In Liechtenstein, the main taxes levied on businesses are corporate taxes, the capital tax, the VAT and the coupon (withholding) tax. There is no separate capital gains tax. Capital gains are treated as taxable income unless they come from real estate, in which case a property profits tax is levied.
The corporate tax regime applies to resident companies, meaning the companies that have a registered office in Liechtenstein, or which are managed and controlled by a company resident in Liechtenstein. However, holding companies or domiciliary companies have a separate taxation regime, as well as establishments, foundations and trusts.
The corporate income tax has a flat rate of 12.5%, starting with 2010, after the Liechtenstein tax system was reformed in 2010.
Profits tax in Liechtenstein
The profits tax is levied on taxable income at a basic rate between a minimum of 7.5% and a maximum of 15%. In addition, if dividend distribution exceeds 8% of taxable capital, there is a surcharge of up to 5% of taxable income in the year in which the dividend is declared.
The maximum rate of the profits tax is 20%, which is not that much for a company that makes a decent profit, without having much capital employed.
Certain provisions as following affect the taxable base for the profits tax:
- Capital gains that are not provided by real estate are treated as taxable income;
- Capital gains from real estate are taxed between a minimum of 1.2% and a maximum of 35.64%, depending on the amount of the gain, the length of time the property was held and other factors;
- Trading losses may be carried forwards, but not backwards;
- There is no group relief available for the profits tax.
Net worth tax in Liechtenstein
The net worth tax is levied on the share capital of a company, plus open and hidden reserves. In this calculation, reserves might include for example retained earnings that are brought forward, provisions for capital and income taxes and other disclosed or undisclosed reserves.
The rate of the net worth tax applied to a resident company in Liechtenstein is 0.2% of taxable net worth.
Stamp duty in Liechtenstein
The stamp duty is levied according to the Swiss legislation, which was substantially amended by the Swiss Federal Law on Stamp Duty. There is a liability to stamp duty on the issues of bonds and shares. Mergers and other corporate transformations are exempt from stamp duty. The rate of stamp duty on shares is 1%, but the first 250,000 CHF of any issues of capital are exempt from this tax.
Turnover tax in Liechtenstein
Turnover tax is payable by securities dealers and traders, which include banks, financing companies, investment funds and other legal entities and individuals whose business is focused mainly on the dealing, trading or broking of securities. It also applies to companies that hold assets, which include taxable securities valued at more than 10 million CHF. The rate of the turnover tax varies between 0.15% and 0.30%.
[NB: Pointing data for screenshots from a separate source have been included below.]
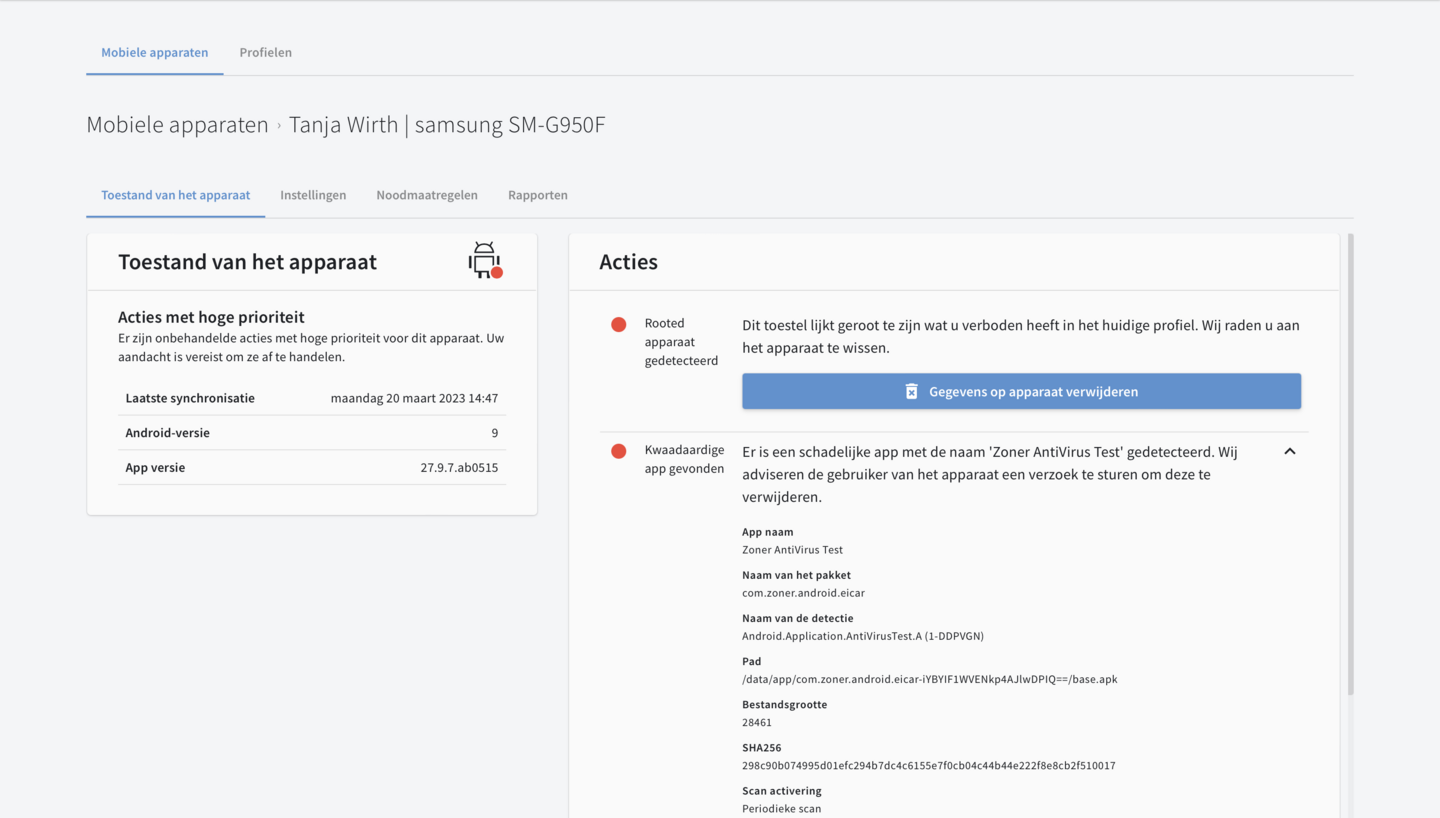Go to the Rapporten tab
The image size is (1440, 818).
[x=538, y=195]
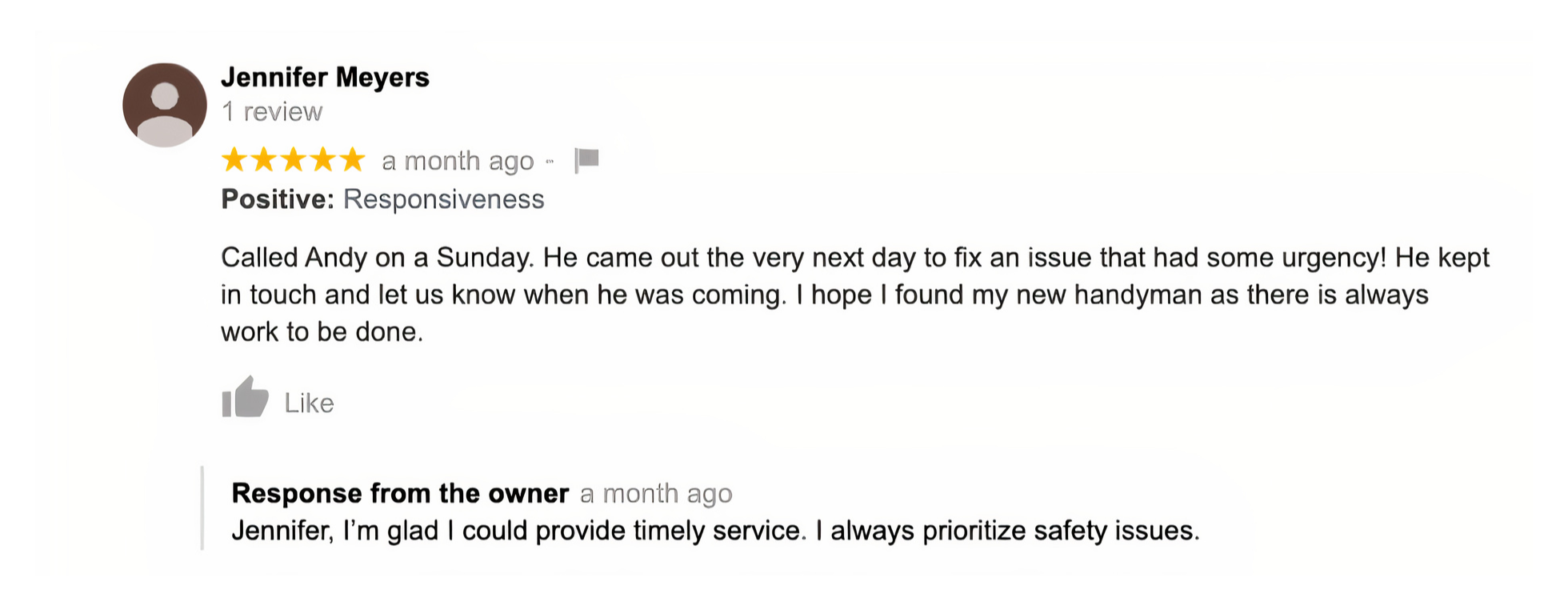Image resolution: width=1568 pixels, height=606 pixels.
Task: Click the flag icon to report this review
Action: pos(586,160)
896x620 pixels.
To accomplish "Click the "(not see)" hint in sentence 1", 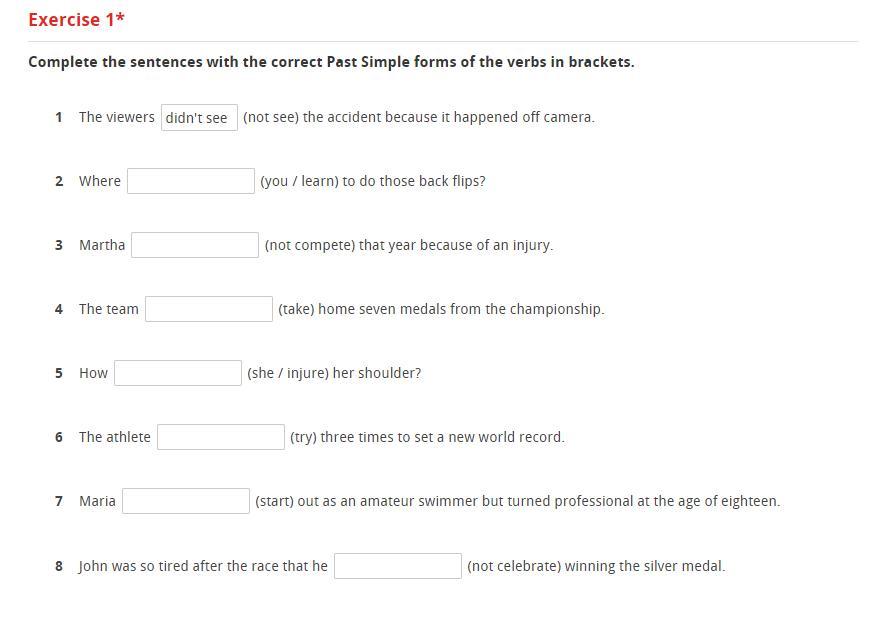I will (270, 117).
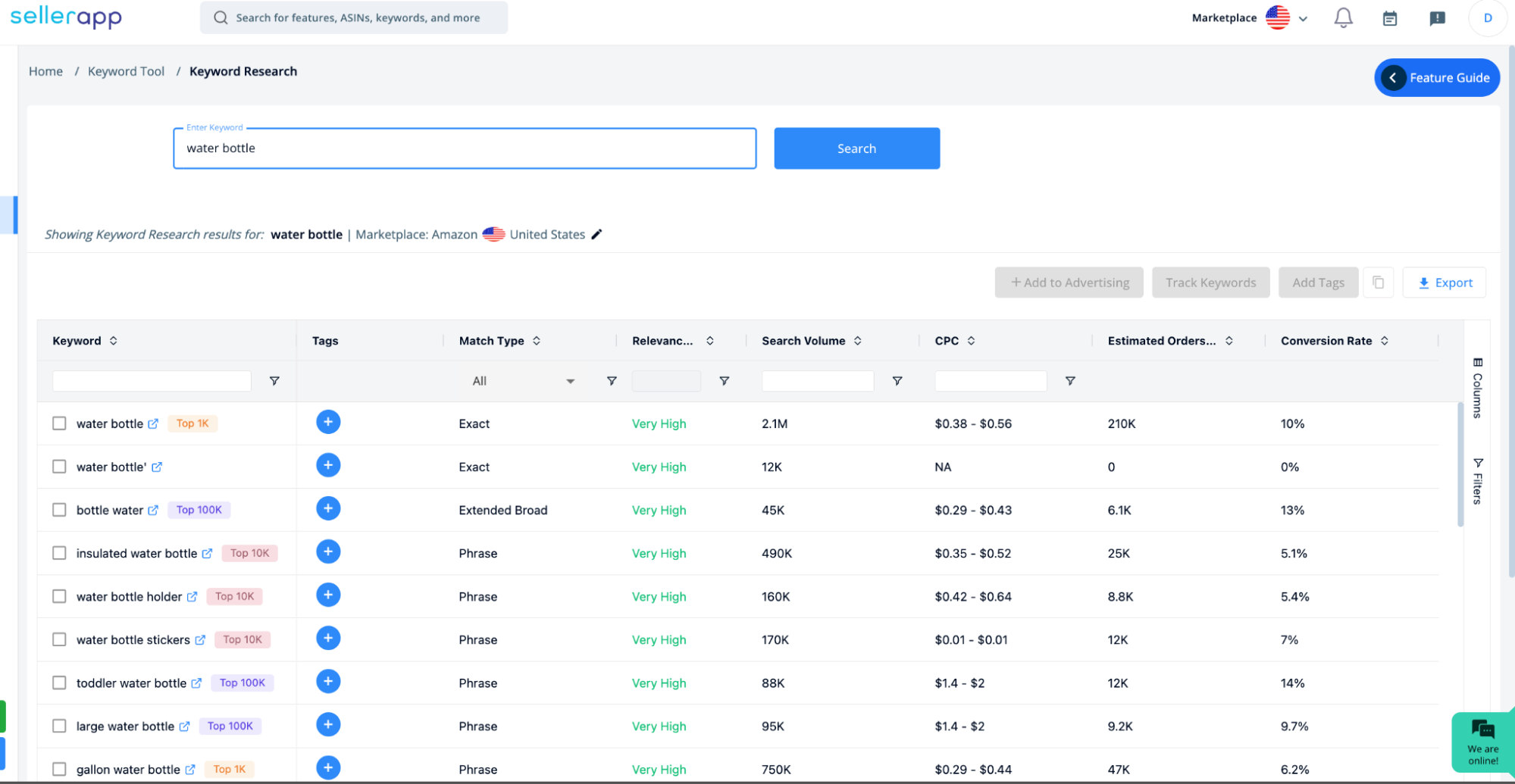Screen dimensions: 1515x784
Task: Navigate to Keyword Tool breadcrumb
Action: [126, 70]
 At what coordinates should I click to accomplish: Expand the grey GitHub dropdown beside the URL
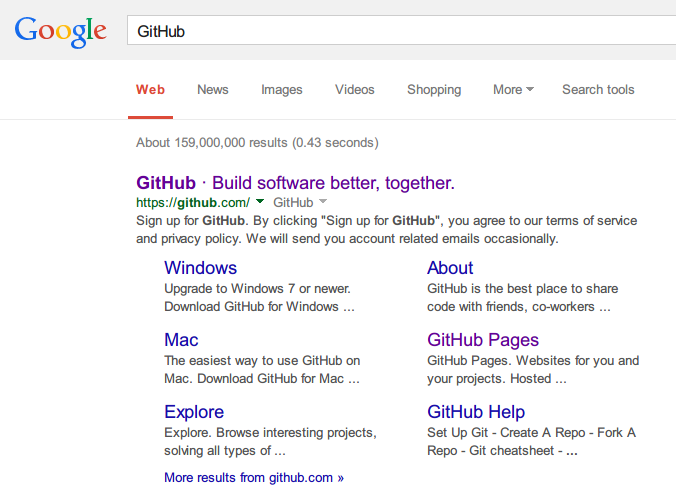[x=299, y=203]
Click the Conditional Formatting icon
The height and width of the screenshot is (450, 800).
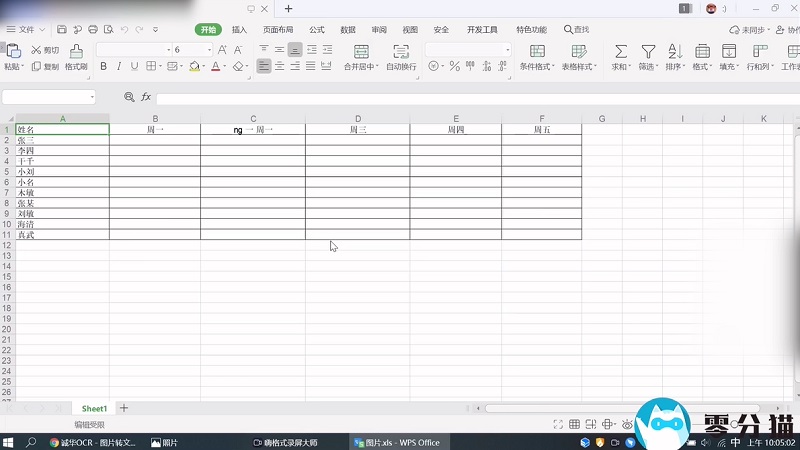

Property profits tax in Liechtenstein
This tax applies to individuals and legal entities that make gains from real property transactions. The rate of this tax is set annually by the Parliament, and is usually equal to the rate of the general profits tax.
VAT in Liechtenstein
The rate of the VAT in Liechtenstein is of 8%, with a reduced rate of 3.8% for hotels and lodging services and of 2.5% for food, medicines, books, magazines and newspapers. Medical and educational services, as well as most real estate transactions are exempt from VAT.
Withholding taxes in Liechtenstein
The withholding (coupon) tax applies to companies whose capital is divided into shares and is levied at the rate of 4% on any distribution of dividends or profit shares older than 2010. However, now there is no withholding tax on dividends, interests or royalties paid to a foreign or resident company.